Input records:
+ + + + + + +
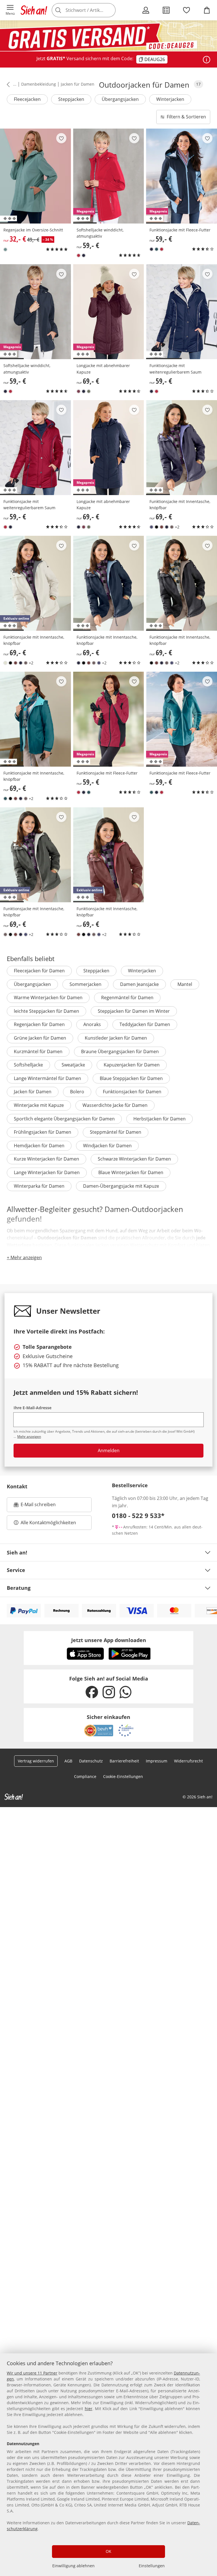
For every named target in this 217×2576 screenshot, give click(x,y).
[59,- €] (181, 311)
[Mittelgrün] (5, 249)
+ + + + + + +
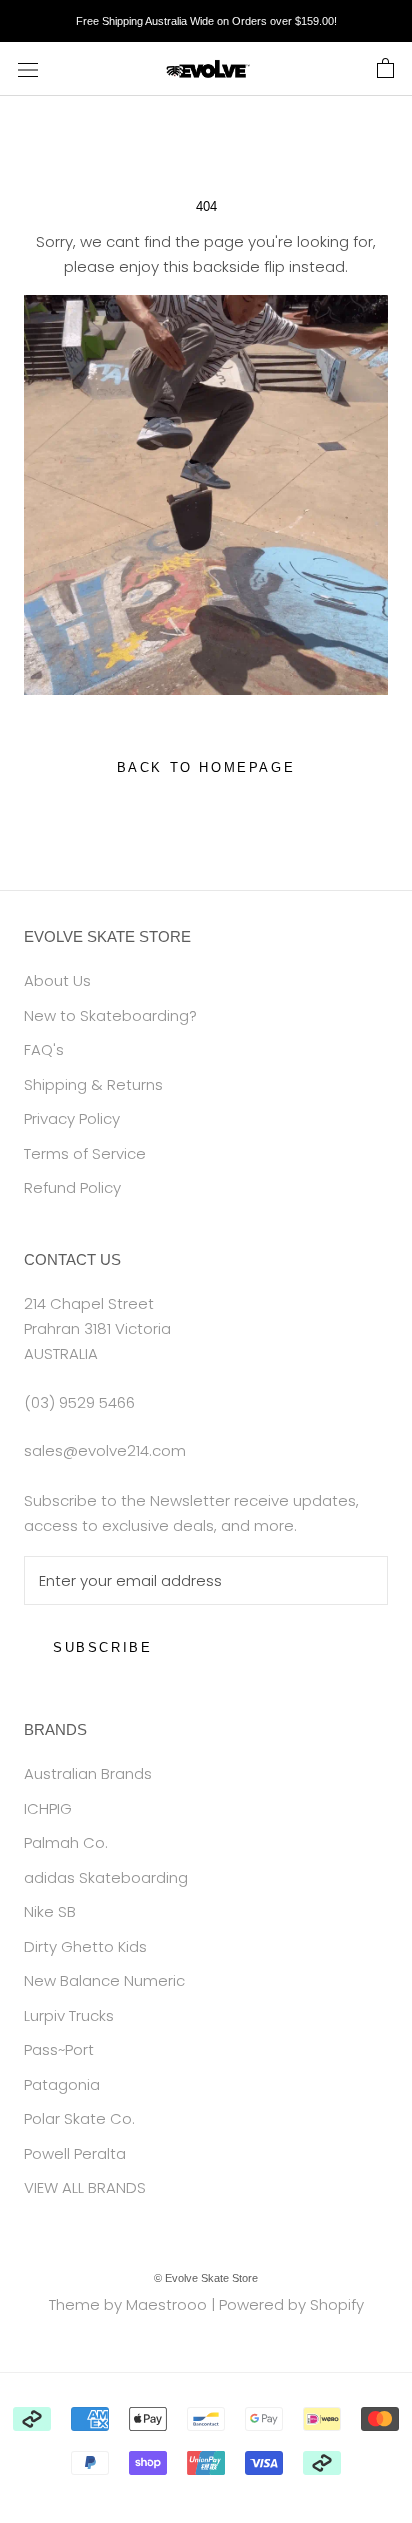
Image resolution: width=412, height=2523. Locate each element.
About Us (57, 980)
+ + + + + + +
What the task requires:
Set down only the lines above that fall between the line holding "For every named" and the line holding "[Mittelgrün] (5, 249)", inclusive, keeping each exact.

Task response:
For every named target in this 217×2576 screenshot, give click(x,y).
[59,- €] (181, 311)
[Mittelgrün] (5, 249)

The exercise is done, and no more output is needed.